Metro

Lee Zeldin, Harry Wilson bash each other over past praise for Andrew Cuomo

Gubernatorial hopeful Harry Wilson has bashed Republican rival Rep. Lee Zeldin for weeks over his past praise of ex-Gov. Andrew Cuomo — despite whipping up public support for the disgraced pol’s ideas years ago.

“Wilson has been spending millions of dollars lying about me on TV and radio and in mail, trying to connect me to exactly what he was lavishing praise upon at Cuomo’s feet in January of 2011 … I am pointing out the hypocrisy here, that Harry Wilson is time and again the opposite of who he is making himself out to be,” Zeldin told The Post Tuesday.

Indeed, a January 2011 Daily News op-ed by Wilson lauds the former governor’s State of the State address that laid out a plan focused on “cutting spending and capping taxes,” while slaying “sacred cows” that stood in the way of dealing with a multi-billion dollar deficit in his first term.

“Gov. Cuomo passionately laid out an aggressive fiscal reform plan for New York in his State of the State address yesterday, and now it is imperative that the Legislature, particularly the Assembly, live up to the statements of support its leaders made yesterday,” Wilson wrote in the op-ed.

Lee Zeldin has bashed fellow candidate Harry Wilson for previous praise of Andrew Cuomo. AP

The kind words for Cuomo are at odds with the incessant attacks launched by Wilson as he campaigns against Zeldin (R-Long Island) ahead of the June 28 GOP primary for governor.

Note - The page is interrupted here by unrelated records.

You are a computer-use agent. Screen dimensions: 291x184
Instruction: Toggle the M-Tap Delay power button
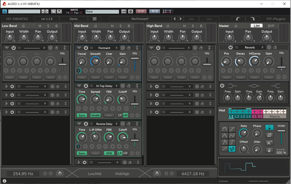(86, 86)
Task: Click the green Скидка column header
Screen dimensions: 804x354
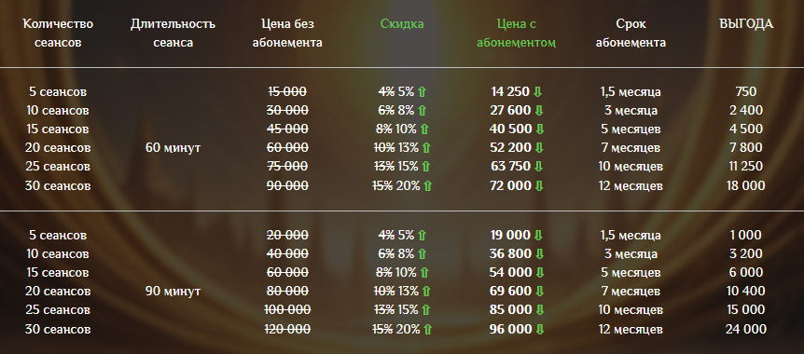Action: [402, 24]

“I make it very clear in the op-ed that the Senate Republicans needed to do more,” Wilson told The Post when asked to respond to Zeldin’s claims. “It is absolutely not true that I lavished praise on Cuomo.”

“I lay out specifically that “the senate should press for even more specific reductions…and none of those things ever happened in Senator Zeldin’s entire four years serving in Albany,” said the businessman.

Zeldin served in the state Senate for four years, beginning in 2011 when Cuomo entered office as a centrist Democrat during the presidency of the relatively progressive Barack Obama.

During a 2011 press event with Cuomo, Zeldin even said the US would be a “better place” if Cuomo were president.

“Putting all politics aside, I would honestly say that if you were in the White House right now, our nation would be in a better place today than it is,”  Zeldin said, according to a video posted online.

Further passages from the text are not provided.